The second half of the volume turns to individual atheists in the period. Hunter believes in the utility of case studies to illuminate the nature of early modern atheism, which is salutary given that avowed, pre-modern atheists are rare and require careful investigation. Individual chapters are devoted to the Scottish atheist Thomas Aikenhead (chapter 5) and the 1739 expulsion of a Cambridge student named Tinkler Ducket, whose conversations and letters provoked charges of atheism and immorality (chapter 8). The indictment against Aikenhead reports that he was an anti-Christian who openly dismissed theology as “faigned and ill-invented nonsense” (97), and that he predicted Christianity would expire by the year 1800. As an alternative to revelation, Aikenhead affirmed the eternity of the world and saw nature as a self-existent being; and for openly promoting these ideas he was hanged at the age of twenty in 1697. The libertine Tinkler Ducket, by contrast, was not—indeed Hunter suggests Ducket's comparatively light punishment exemplified a complacency toward unbelief that likely facilitated its growth in the eighteenth century (185–6)—but he still faced outrage when his claims were publicly known that he had once “arriv'd at the Top” in his “Progress in Atheism,” and that the institution of marriage was “Priestcraft” (162, 164). He quietly assumed the role of a diplomat thereafter, and would never return to academic life.
Hunter's most compelling find, however, is the atheistic and naturalistic work Pitcairneana, which he discovered as a manuscript lurking in a Harvard library and subsequently published in the Historical Journal in 2016. The text is presented as the work of Scottish physician Archibald Pitcairne (1652–1713) and was supposedly recovered from his study after his death. The familiar dialogue scheme involves a disagreement between a theist (“Credulous”) and an atheist (“Incredulous”) over the existence of God, but the discussion innovates remarkably from previous literary efforts by presenting the atheist as the ultimate victor. In a series of short arguments summarized at the end as terse “Axioms,” Incredulous rejects the infinity and incorporeal nature of God as self-contradictory, making his existence a priori absurd; he instead affirms the eternity of the world, denying the logic of creatio ex nihilo. The introduction and text alone (chapters 6, 7) make for essential reading, and even if the authorial attribution is unsound (which is possible, though not compelling) the text remains a remarkable specimen of pre-Darwinian atheism.

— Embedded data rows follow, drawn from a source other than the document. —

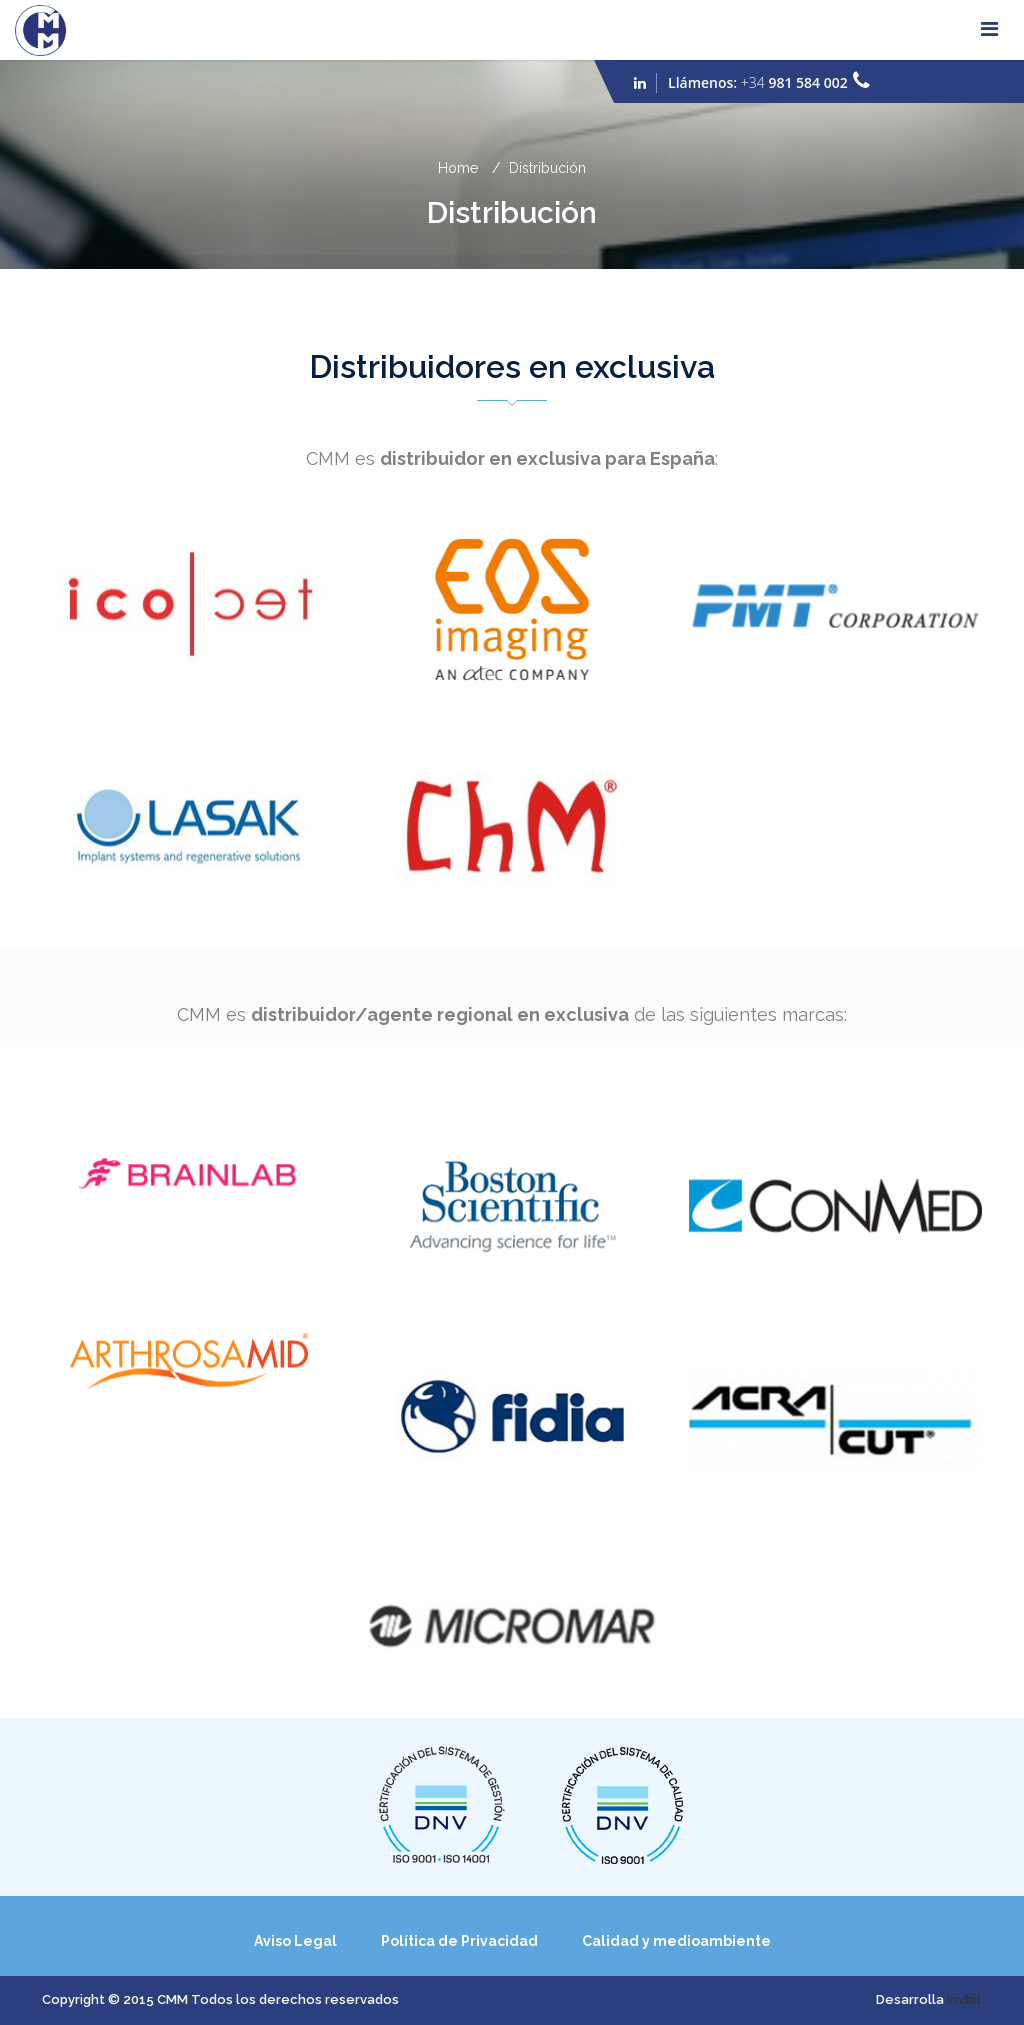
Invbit (964, 1999)
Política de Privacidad (459, 1941)
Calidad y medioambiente (676, 1941)
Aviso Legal (295, 1941)
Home (458, 168)
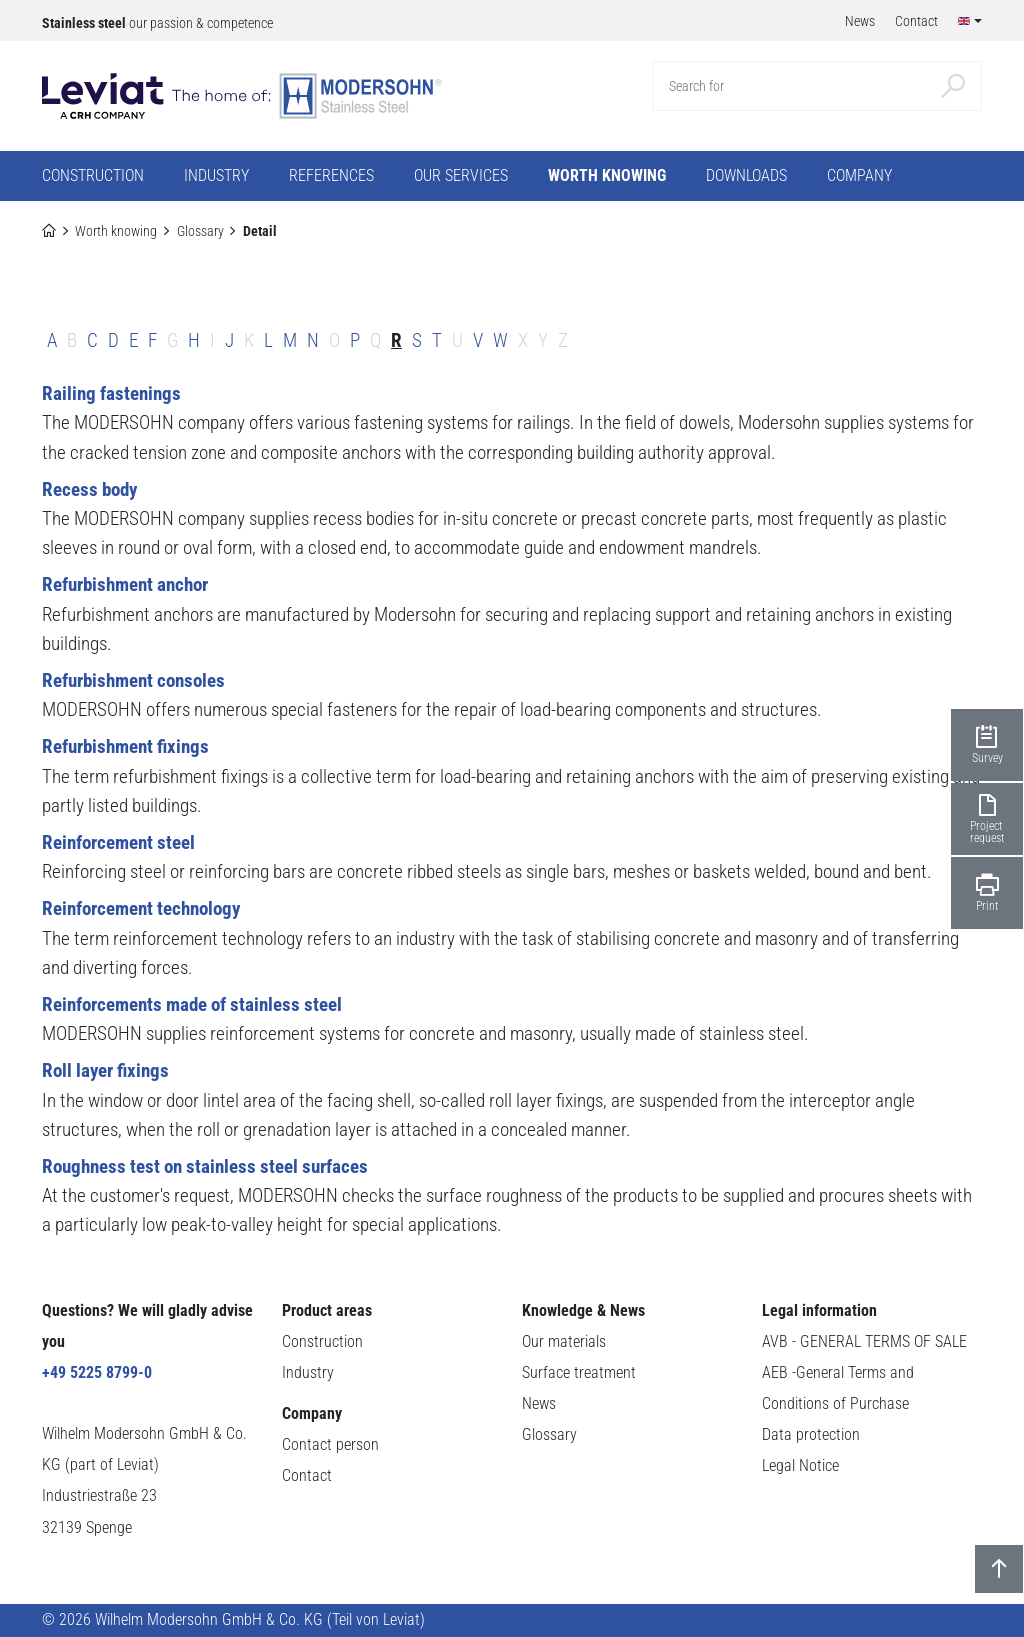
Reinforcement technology (141, 908)
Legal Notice (800, 1466)
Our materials (564, 1342)
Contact (307, 1476)
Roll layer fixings (105, 1070)
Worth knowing (116, 231)
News (539, 1404)
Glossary (200, 231)
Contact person (330, 1445)
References (331, 175)
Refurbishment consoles (133, 680)
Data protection (811, 1435)
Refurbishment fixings (125, 746)
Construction (322, 1342)
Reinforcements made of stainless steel (192, 1004)
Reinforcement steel (118, 842)
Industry (308, 1373)
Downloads (746, 175)
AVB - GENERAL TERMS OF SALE (864, 1342)
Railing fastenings (111, 393)
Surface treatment (579, 1373)
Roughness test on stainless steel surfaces (205, 1166)
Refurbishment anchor (125, 584)
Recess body (89, 489)
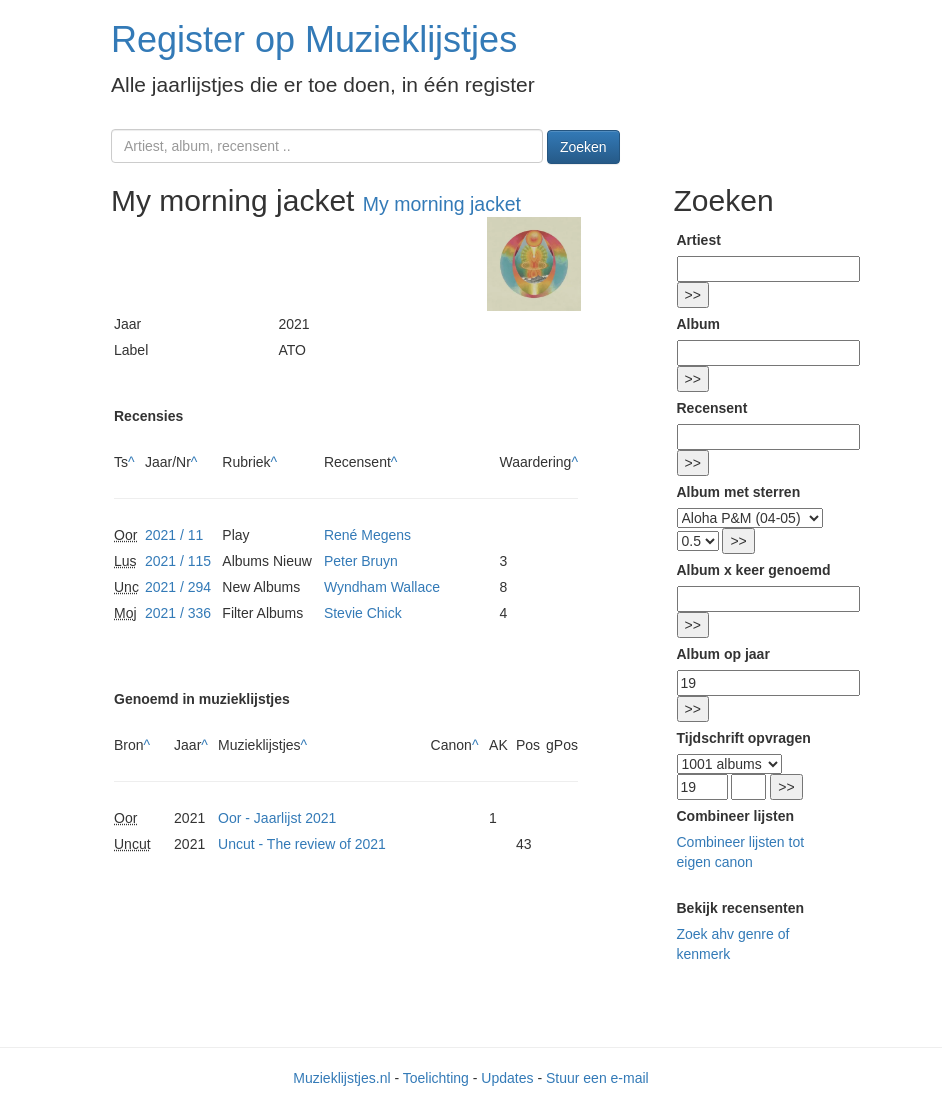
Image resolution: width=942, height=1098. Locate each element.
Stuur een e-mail (597, 1078)
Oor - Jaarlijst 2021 (277, 818)
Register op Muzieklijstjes (314, 39)
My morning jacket (442, 204)
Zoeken (583, 147)
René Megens (367, 535)
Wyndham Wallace (382, 587)
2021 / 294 (178, 587)
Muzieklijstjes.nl (341, 1078)
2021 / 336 (178, 613)
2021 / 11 (174, 535)
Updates (507, 1078)
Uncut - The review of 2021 (302, 844)
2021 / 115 (178, 561)
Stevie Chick (363, 613)
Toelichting (436, 1078)
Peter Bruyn (361, 561)
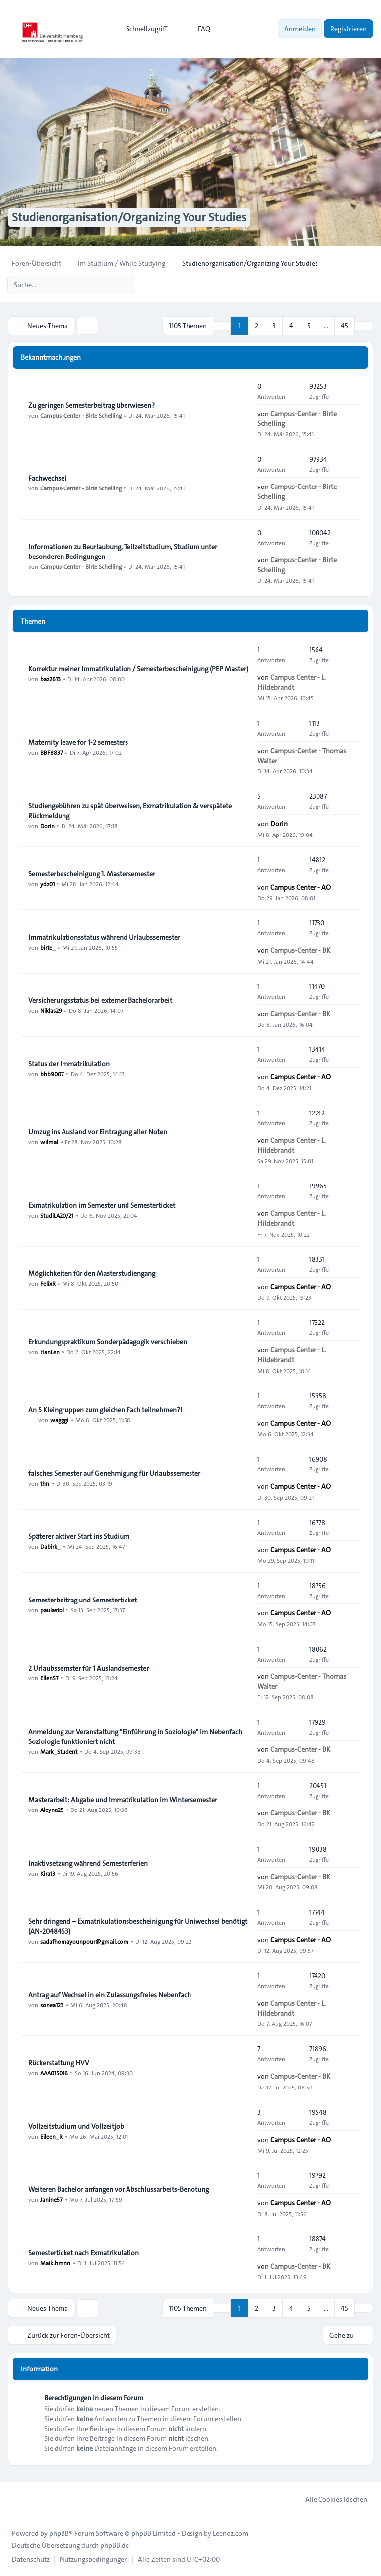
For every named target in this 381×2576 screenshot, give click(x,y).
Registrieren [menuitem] (348, 29)
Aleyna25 (52, 1809)
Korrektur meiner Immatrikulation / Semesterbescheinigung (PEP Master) (138, 669)
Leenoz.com (230, 2533)
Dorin (47, 826)
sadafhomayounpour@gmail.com (84, 1941)
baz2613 (50, 679)
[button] (363, 325)
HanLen (50, 1352)
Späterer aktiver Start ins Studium (78, 1536)
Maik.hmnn (55, 2263)
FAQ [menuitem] (197, 29)
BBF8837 (51, 752)
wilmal (49, 1142)
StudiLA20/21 (56, 1215)
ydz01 (47, 884)
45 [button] (344, 326)
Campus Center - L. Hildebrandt (291, 682)
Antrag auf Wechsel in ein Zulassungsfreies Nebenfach (109, 1995)
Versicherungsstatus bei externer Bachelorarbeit (100, 1000)
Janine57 (51, 2199)
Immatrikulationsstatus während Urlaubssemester (104, 937)
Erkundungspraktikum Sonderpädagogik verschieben (107, 1342)
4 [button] (291, 326)
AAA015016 (54, 2073)
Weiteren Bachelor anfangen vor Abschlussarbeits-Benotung (118, 2189)
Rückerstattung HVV (58, 2063)
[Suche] (107, 285)
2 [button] (256, 326)
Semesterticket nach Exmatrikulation (83, 2253)
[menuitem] (142, 29)
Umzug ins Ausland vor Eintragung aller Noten (97, 1132)
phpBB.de (114, 2545)
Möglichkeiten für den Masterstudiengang (91, 1273)
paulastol (52, 1610)
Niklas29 (51, 1010)
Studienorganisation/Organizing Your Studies (129, 217)
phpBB (59, 2533)
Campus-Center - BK (300, 950)
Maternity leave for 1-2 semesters (78, 742)
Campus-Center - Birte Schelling (81, 415)
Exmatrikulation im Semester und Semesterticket (101, 1205)
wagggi (59, 1420)
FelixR (48, 1283)
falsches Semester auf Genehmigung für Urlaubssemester (114, 1473)
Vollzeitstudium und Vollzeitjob (76, 2126)
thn (44, 1483)
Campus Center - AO (300, 887)
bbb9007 (52, 1074)
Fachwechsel (47, 478)
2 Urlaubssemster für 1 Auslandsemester (88, 1668)
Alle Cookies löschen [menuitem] (329, 2499)
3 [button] (274, 326)
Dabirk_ (50, 1546)
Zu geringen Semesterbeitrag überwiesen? (91, 405)
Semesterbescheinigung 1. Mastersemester (91, 874)
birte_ (48, 947)
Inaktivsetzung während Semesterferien (88, 1863)
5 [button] (309, 326)
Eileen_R (51, 2136)
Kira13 (47, 1873)
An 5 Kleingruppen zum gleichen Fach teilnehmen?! (105, 1410)
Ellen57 (49, 1678)
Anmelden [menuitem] (300, 29)
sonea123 (52, 2005)
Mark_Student (58, 1751)
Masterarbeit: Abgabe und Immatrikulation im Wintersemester (122, 1800)
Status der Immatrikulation (69, 1064)
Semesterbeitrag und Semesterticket (82, 1600)
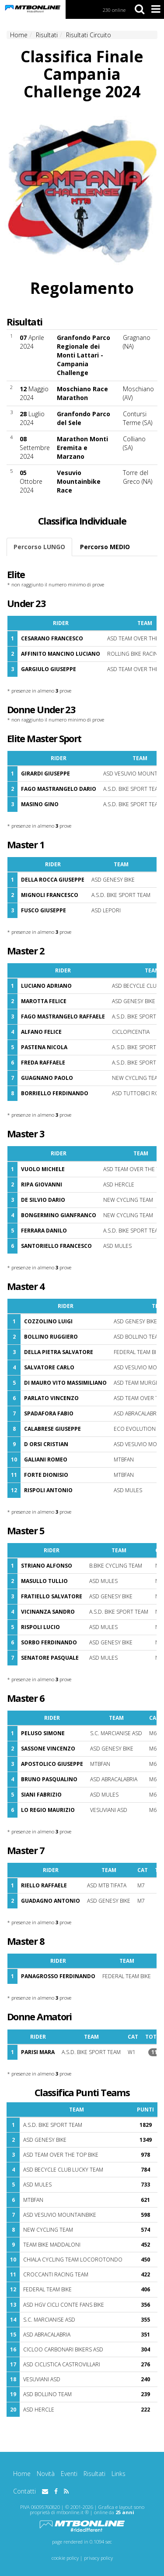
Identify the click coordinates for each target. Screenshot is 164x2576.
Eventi (69, 2473)
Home (22, 2473)
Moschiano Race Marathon (82, 393)
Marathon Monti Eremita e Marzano (82, 448)
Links (119, 2473)
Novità (46, 2473)
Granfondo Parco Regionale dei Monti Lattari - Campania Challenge (83, 355)
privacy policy (98, 2558)
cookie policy (65, 2558)
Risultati (94, 2473)
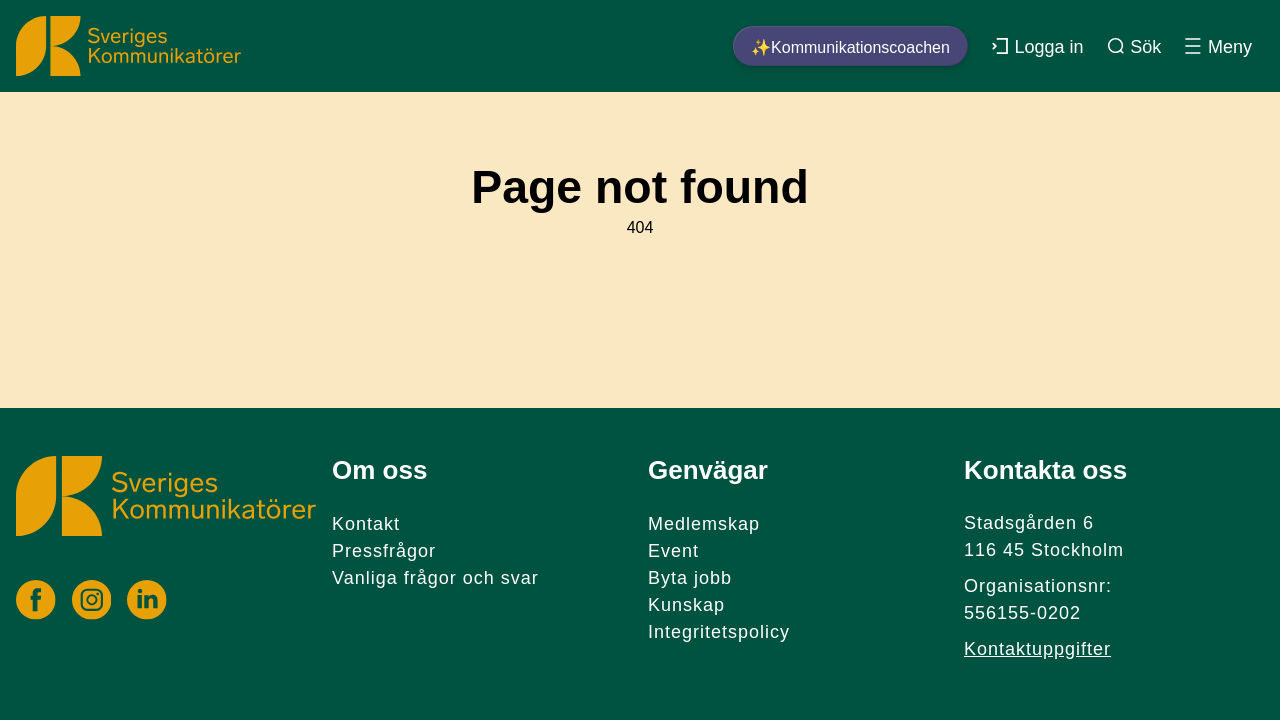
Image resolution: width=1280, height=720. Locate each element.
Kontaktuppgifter (1037, 649)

Students of the history of atheism, regardless of their allocated time and place, will benefit from this careful and detailed study. In the raft of details, we are given a plausible picture of an atheist in the early modern period, offering in fragments a kind of “anthropology at a distance” where atheism is not a sterile set of propositions but a life lived in history. We learn how an early modern atheist could be educated in an orthodox curriculum (Thomas Aitkenhead was skilled in scholastic disputation at Edinburgh [116–7]), where an atheist could talk about scriptural inadequacies with cosmopolitan company (Pitcairne haunted an Edinburgh wine shop [129]), and what an atheistic library in the period might look like (Pitcairne's personal collection conspicuously favored heterodox books [132]). Hunter shows an investigation into historical atheism requires time and careful induction, and the results here are rewarding. There are very few print errors overall (e.g., Φɛολογια ‘Σκλɛκτικη [74] should read Θɛολογία Ἐκλɛκτική).